Work to be completed: The passage below on NEO: The World Ends With You names animals whose forms the Noise take. List each of them.

Even beyond the combat party, there are some fascinating folks to meet in NEO, including a character who has a physical presence but only speaks in text messages, using XD and :3. There’s also a mob boss baddie who says things like “you’ve got moxie, kid”, an omniscient goth in a floppy-eared hoodie and a regal food blogger. Somehow the writers manage to keep a hold of the game’s tone as we drift between these eclectic characters. In fact, the diversity brings the world to life with remarkable efficiency.

When you’re walking around the overworld, the screen is presented like a phone or video camera screen, with user interface elements represented by battery symbols and WiFi bars. The iconic architecture of Shibuya is realised in style, but often exaggerated and made wonderfully impossible, bending and warping as you explore alleyways and shift around the ward. If you tap R1 Rindo can pierce the veil and turn the sky purple, illuminating the private thoughts of the faceless citizens of the Realground, which you must investigate to solve puzzles and progress the story.

NEO: The World Ends With You
NEO: The World Ends With You. Credit: Square Enix

In this psyche dimension you’ll also find stark red symbols which, when collected, allow you to fight Noise. These are manifestations of people’s negative emotions, taking the form of corrupted frogs, gorillas and jellyfish among other animals. They provide EXP, drop those precious pins, and can be extremely moreish to grind thanks to the way difficulty works in NEO. At any time, you can tap the touchpad to lower your team’s HP but increase the drop rate, and then run around collecting Noise orbs to stack the battles in quick succession, further increasing the drop rate and challenge. This creates a delicious collectathon trade-off that makes grinding tons of fun.

Each pin has its own mastery system, so you’ll want to collect, upgrade and trade them for new pins to ensure you have the best build. The beauty is that because you can always tweak the difficulty, you can’t break the game by over-levelling, so all play styles are accounted for, from mainliner to completionist. The way this system translates to gameplay is as follows: you control up to four characters in battle, but essentially you’re controlling the pin that you’ve equipped for them, with each pin mapped to an input on your controller.

Raw data:
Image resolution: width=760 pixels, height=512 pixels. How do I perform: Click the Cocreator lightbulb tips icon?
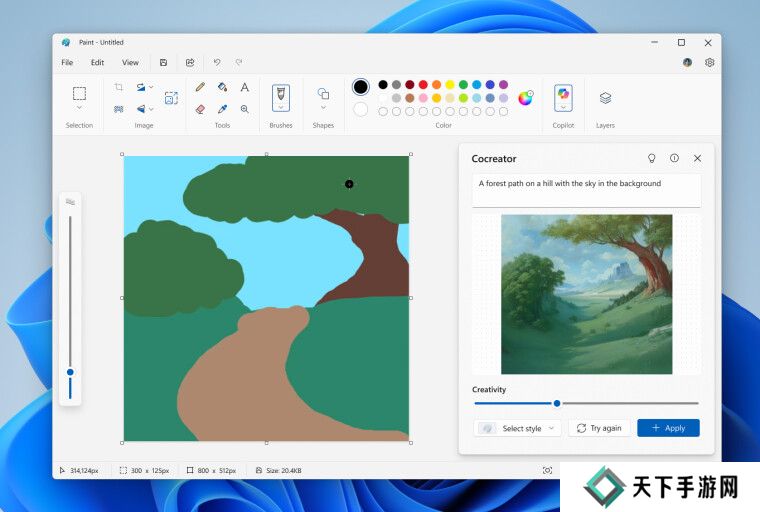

Solved problem: Frogs, gorillas, jellyfish